For a long time, the state enjoyed relative prosperity without needing a clearly defined economic strategy. With high rates of in-migration, a clean environment, a comparative advantage in tax structure and proximity to the Boston metropolitan area, New Hampshire benefited from decades of strong economic growth. But with fewer people moving into the state in recent years, New Hampshire’s decision-makers realize they need to craft a conscious strategy to maintain our many economic and quality of life advantages.
With this in mind, the New Hampshire Center for Public Policy Studies has spent the past six months sifting through dozens of measurements of New Hampshire’s economy and business climate. Our goal: To devise a more data-based method of understanding the state’s strengths and challenges, and how those stack up to the rest of the country. We tried to cover a wide range of measures: college-going rates, real estate prices, bridge and road conditions, business taxes, energy prices, volunteering rates, health care costs, and dozens more. And we compared New Hampshire to our New England neighbors, as well as a handful of competitor states that are faring well in post-recession world.
What does the data tell us? As a snapshot of current conditions, our numbers indicate that New Hampshire is doing quite well in many measures of economic health. But many of the areas where New Hampshire excels – high levels of homeownership, high levels of educational attainment and high rates of health insurance coverage, among others – point to past or current conditions. In other words, they are the result of policies and trends that have been in place for some time but don’t necessarily guarantee much about the economy of coming years.
By contrast, in many of the more “future-oriented” measures – average student debt loads, growth in the 35-to-44-year-old share of the population, housing costs, and the rate of college-going among high school graduates – New Hampshire rates much less favorably. Why is this worrisome? Many of these measures are directly linked to the state’s ability to attract and retain young people and arm them with the skills needed to compete for good jobs in coming years.

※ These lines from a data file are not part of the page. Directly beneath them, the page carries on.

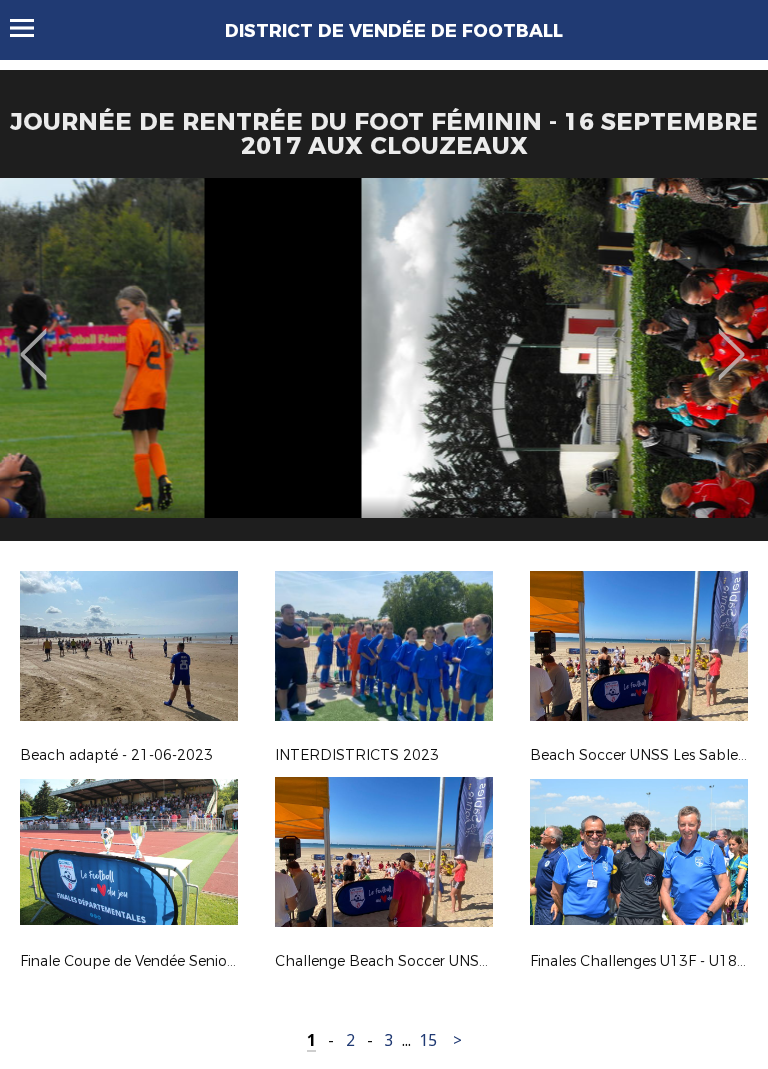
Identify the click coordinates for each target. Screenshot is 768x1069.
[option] (384, 367)
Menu (31, 28)
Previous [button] (33, 340)
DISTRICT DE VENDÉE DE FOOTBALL (394, 31)
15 (428, 1040)
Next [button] (731, 340)
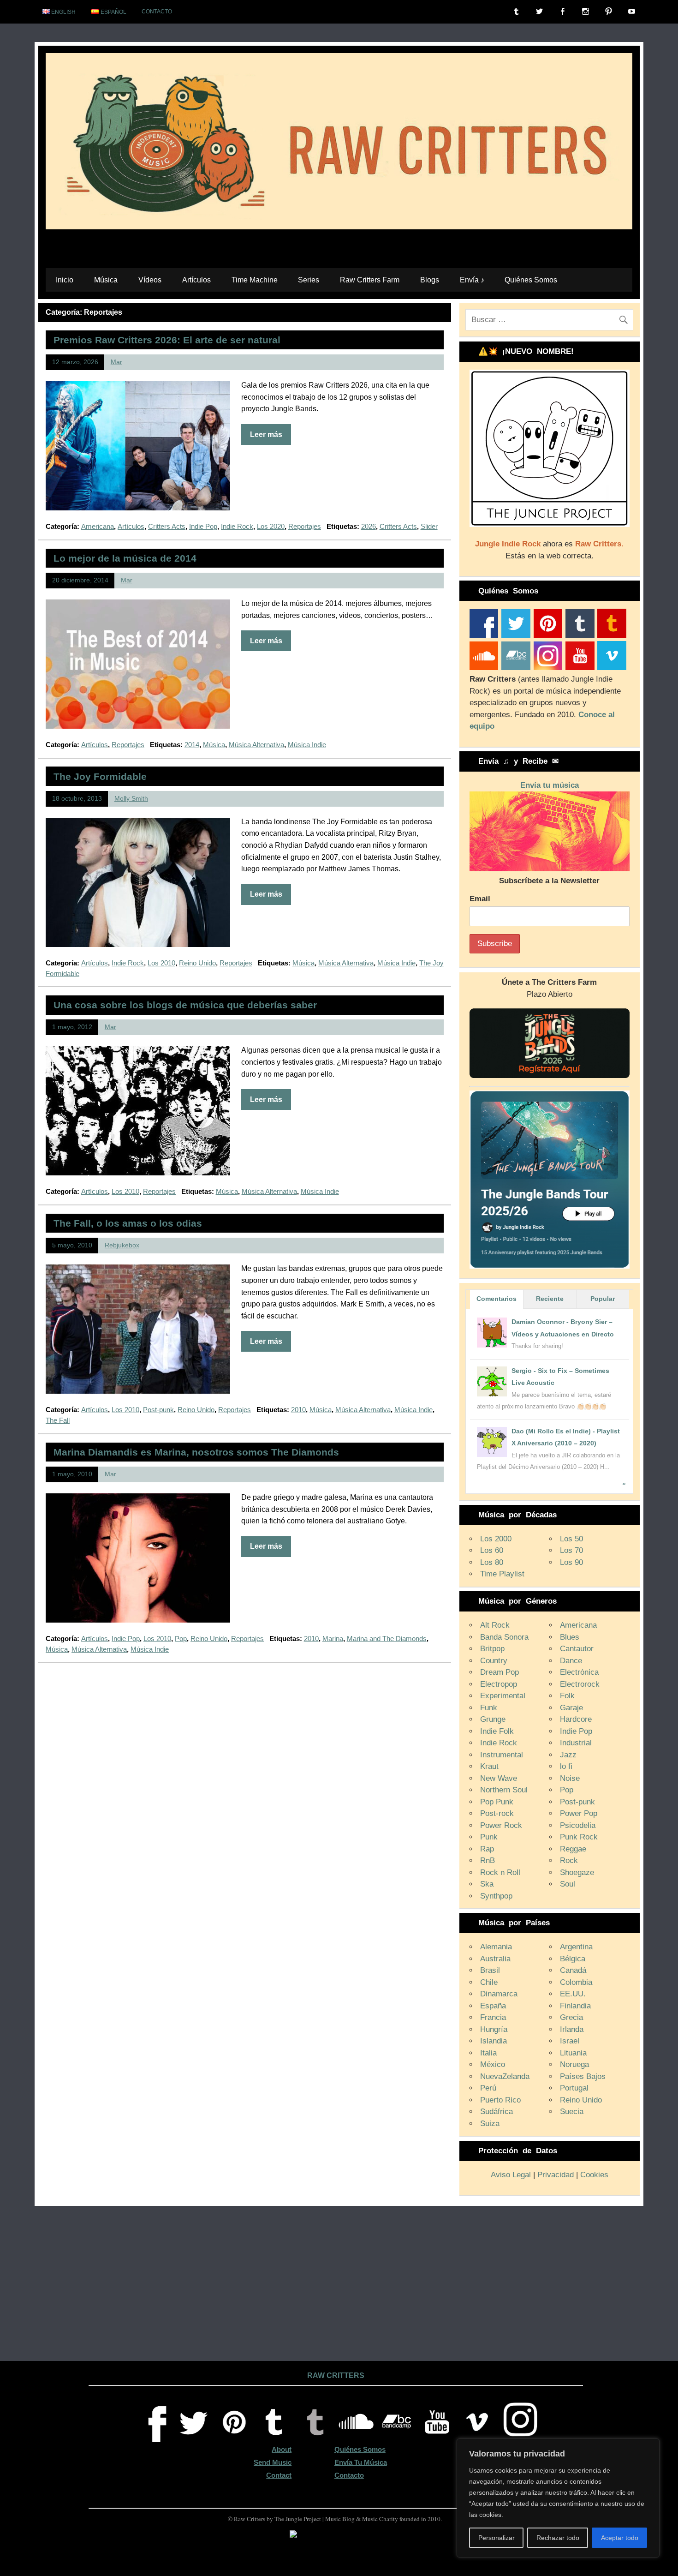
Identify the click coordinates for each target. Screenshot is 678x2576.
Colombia (576, 1982)
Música (106, 280)
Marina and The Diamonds (387, 1638)
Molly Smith (131, 798)
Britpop (492, 1648)
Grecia (571, 2017)
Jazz (568, 1754)
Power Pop (578, 1813)
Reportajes (304, 526)
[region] (558, 2498)
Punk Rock (579, 1837)
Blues (569, 1637)
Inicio (64, 280)
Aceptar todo (619, 2537)
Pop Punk (496, 1801)
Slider (429, 526)
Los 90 (571, 1562)
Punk (489, 1837)
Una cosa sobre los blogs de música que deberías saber (185, 1005)
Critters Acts (166, 526)
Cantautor (577, 1648)
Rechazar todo (557, 2537)
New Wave (498, 1778)
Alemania (496, 1946)
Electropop (498, 1684)
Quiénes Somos (531, 280)
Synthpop (496, 1896)
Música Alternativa (256, 745)
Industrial (576, 1742)
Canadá (573, 1970)
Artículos (196, 280)
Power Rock (501, 1825)
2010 (298, 1410)
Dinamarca (498, 1993)
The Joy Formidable (100, 776)
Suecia (571, 2111)
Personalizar (496, 2537)
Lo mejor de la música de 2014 (125, 558)
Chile (489, 1982)
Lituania (573, 2053)
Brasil (490, 1970)
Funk (488, 1707)
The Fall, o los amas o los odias (128, 1223)
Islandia (493, 2041)
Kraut (489, 1766)
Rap (487, 1849)
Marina (332, 1638)
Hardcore (576, 1719)
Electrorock (580, 1684)
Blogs (429, 280)
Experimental (502, 1695)
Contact (278, 2475)
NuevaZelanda (504, 2076)
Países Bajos (583, 2076)
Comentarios (496, 1298)
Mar (116, 362)
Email (480, 898)
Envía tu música (549, 785)
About (281, 2449)
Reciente (550, 1298)
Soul (567, 1884)
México (492, 2064)
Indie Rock (237, 526)
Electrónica (579, 1672)
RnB (487, 1860)
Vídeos (149, 280)
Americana (97, 526)
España (493, 2005)
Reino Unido (197, 963)
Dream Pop (499, 1672)
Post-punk (158, 1410)
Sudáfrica (496, 2111)
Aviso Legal (511, 2174)
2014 (191, 745)
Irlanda (571, 2029)
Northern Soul (504, 1789)
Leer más (266, 434)
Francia (493, 2017)
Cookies (594, 2174)
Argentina (576, 1946)
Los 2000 (495, 1538)
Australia (495, 1958)
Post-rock (497, 1813)
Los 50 (571, 1538)
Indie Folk (497, 1731)
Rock (569, 1860)
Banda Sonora (504, 1637)
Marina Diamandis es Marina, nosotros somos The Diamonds (196, 1452)
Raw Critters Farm (369, 280)
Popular (602, 1298)
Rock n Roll (500, 1872)
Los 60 (491, 1550)
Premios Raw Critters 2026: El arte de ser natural (167, 340)
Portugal (574, 2088)
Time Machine (255, 280)
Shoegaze (577, 1872)
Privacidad (555, 2174)
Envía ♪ (472, 280)
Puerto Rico (500, 2100)
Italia (488, 2053)
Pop (181, 1638)
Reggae (573, 1849)
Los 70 (571, 1550)
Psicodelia (577, 1825)
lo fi (566, 1766)
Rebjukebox (122, 1245)
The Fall (58, 1420)
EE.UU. (573, 1993)
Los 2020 (271, 526)
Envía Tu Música (360, 2462)
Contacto (157, 11)
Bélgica (572, 1958)
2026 (368, 526)
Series (308, 280)
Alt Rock (495, 1625)
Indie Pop (203, 526)
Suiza (490, 2123)
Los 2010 (161, 963)
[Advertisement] (339, 2289)
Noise (570, 1778)
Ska (487, 1884)
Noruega (574, 2064)
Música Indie (307, 745)
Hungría (493, 2029)
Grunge (493, 1719)
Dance (571, 1660)
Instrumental (501, 1754)
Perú (488, 2088)
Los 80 (491, 1562)
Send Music (272, 2462)
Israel (569, 2041)
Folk (567, 1695)
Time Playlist (502, 1574)
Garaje (571, 1707)
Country (493, 1660)
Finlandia (575, 2005)
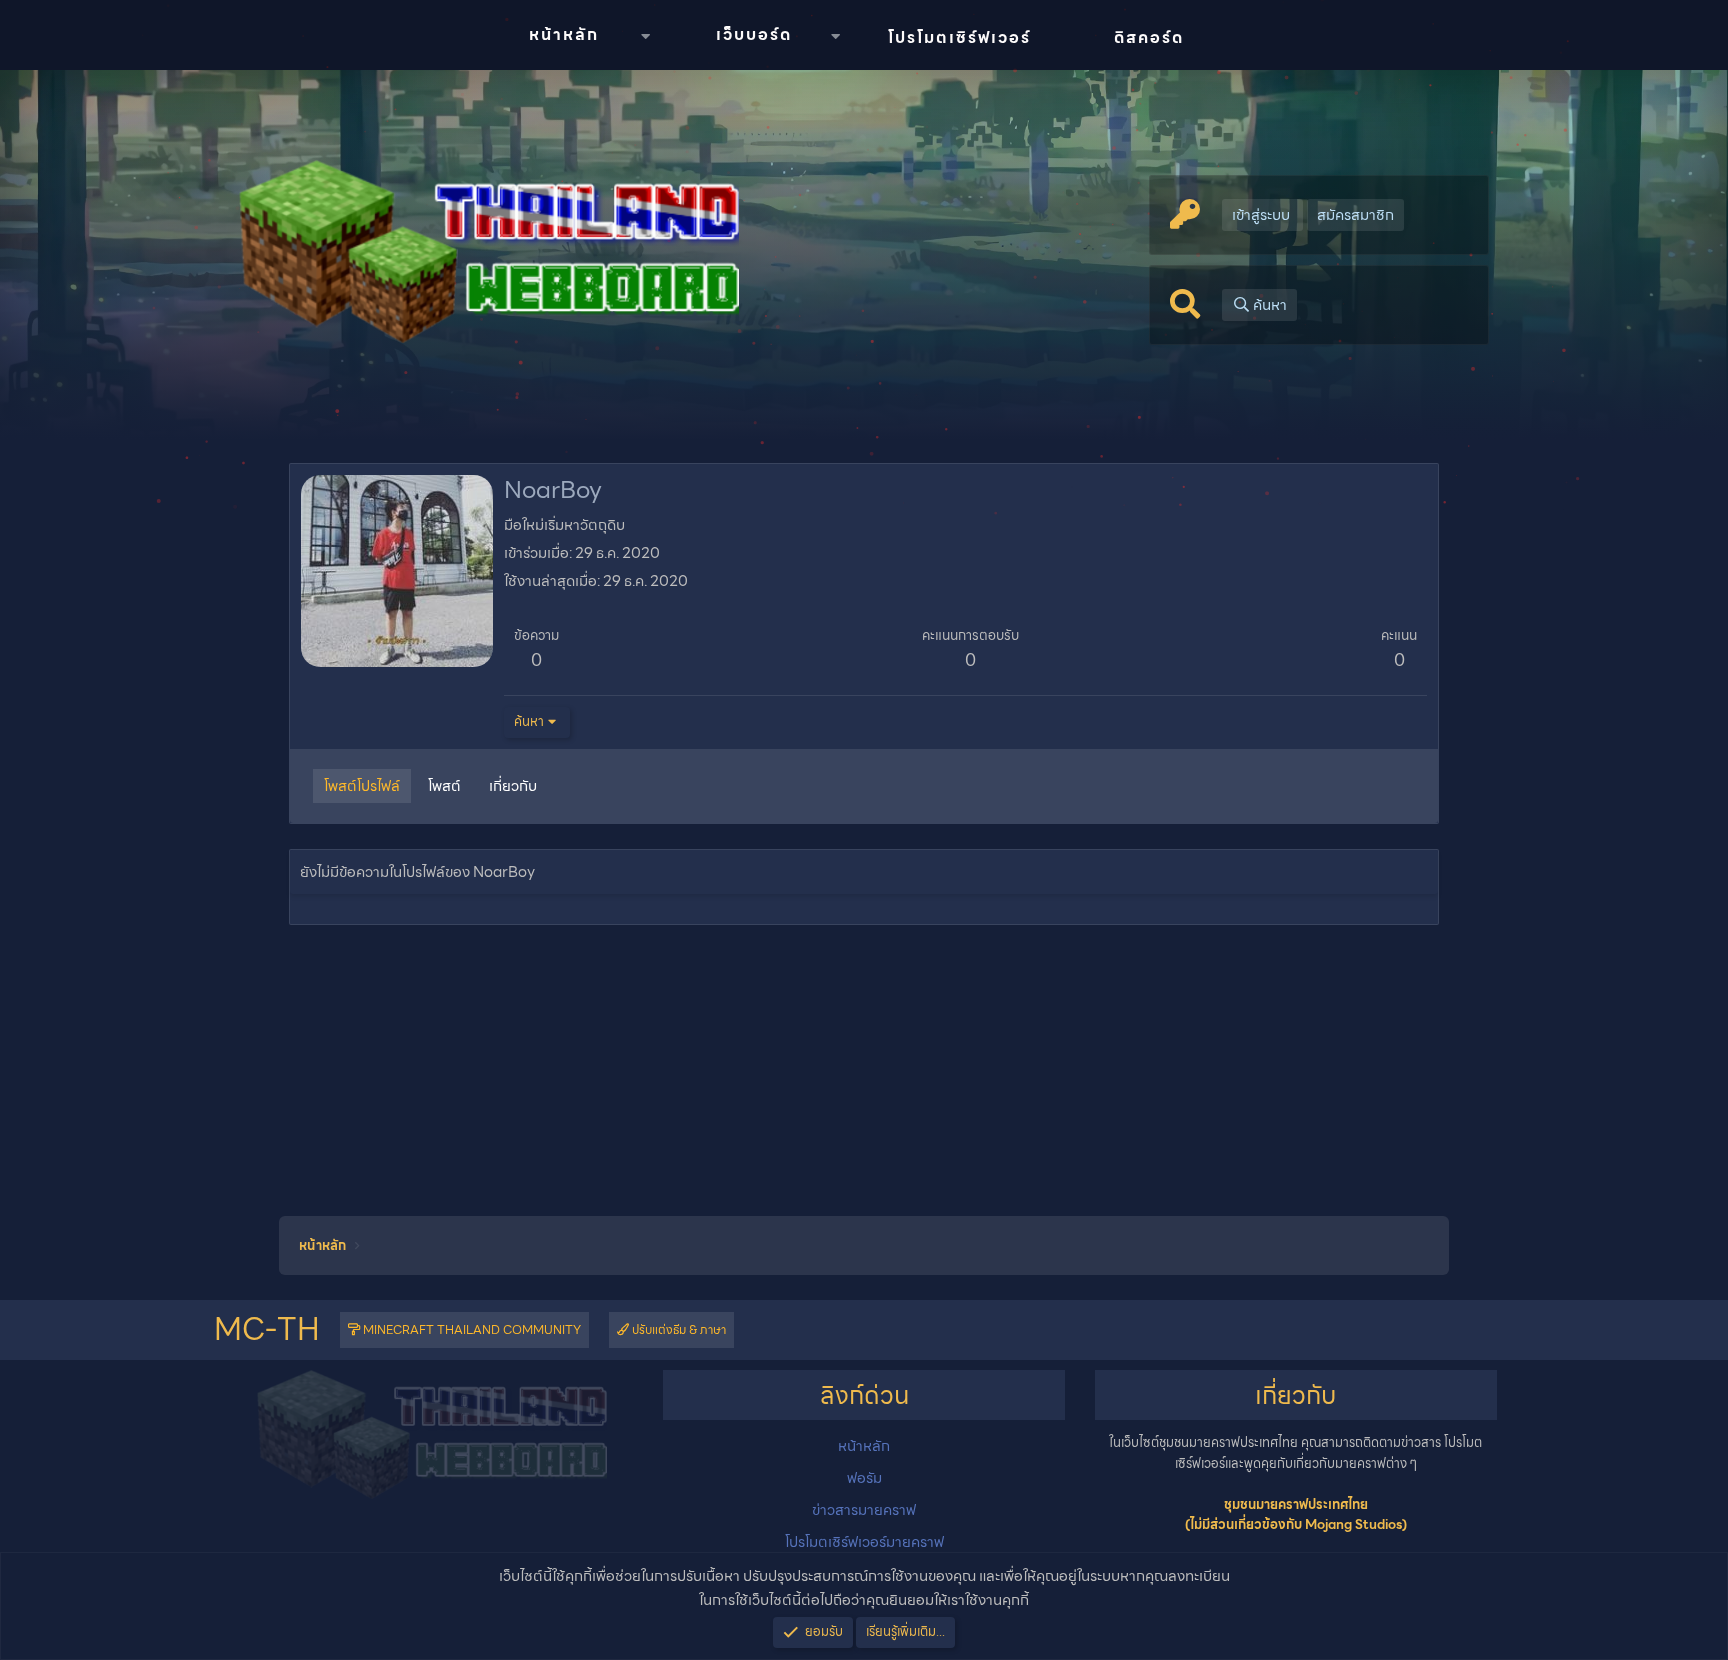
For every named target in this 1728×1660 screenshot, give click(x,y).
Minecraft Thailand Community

In addition, and perhaps more troubling for short-term economic planning, New Hampshire ranks poorly on several measures of business costs, including energy and health care expenses.
Any economy is a complicated system of shifting, inter-related factors, and reducing it to a handful of data points oversimplifies matters. But this data should help provoke discussion around the question of what New Hampshire’s economic goals and priorities should be. The answer to that, in turn, will be determined by figuring out how and against whom New Hampshire is competing for economic growth and human capital. Do we want to emphasize luring businesses with our highly-educated, flexible workforce, despite high business costs? Do we want to cast a wider net, and compete against states like Colorado, Utah and Virginia, which are attracting skilled young professionals looking for places that offer high wages and a high quality of life? And what specific industries might offer us the best competitive advantage?
At the same time, policymakers will want to focus on indicators specific to the state’s local economies, as some measurements may tell a more useful story when measured at the regional level. For instance, the statewide data about college attainment levels obscures vast differences across New Hampshire, with much higher rates of college attainment in the state’s southern tier and lower levels in the North Country and rural areas. If policymakers want to attract employers to particular regions of the state, they must acknowledge the specific challenges posed by these varying levels of education, among other factors.
There are several existing initiatives grappling with these issues, including attempts at developing stronger partnerships between community colleges and local employers, incentives to develop “green” start-up companies, and efforts to increase the state’s homegrown science, technology and engineering workforce.
No one approach will meet all of New Hampshire’s economic needs. But identifying policies that address real needs as reflected in objective data is a place where any conversion about the state’s future needs to start.
(Steve Norton is executive director and Daniel Barrick is deputy director of the New Hampshire Center for Public Policy Studies, an independent, nonpartisan think tank based in Concord.)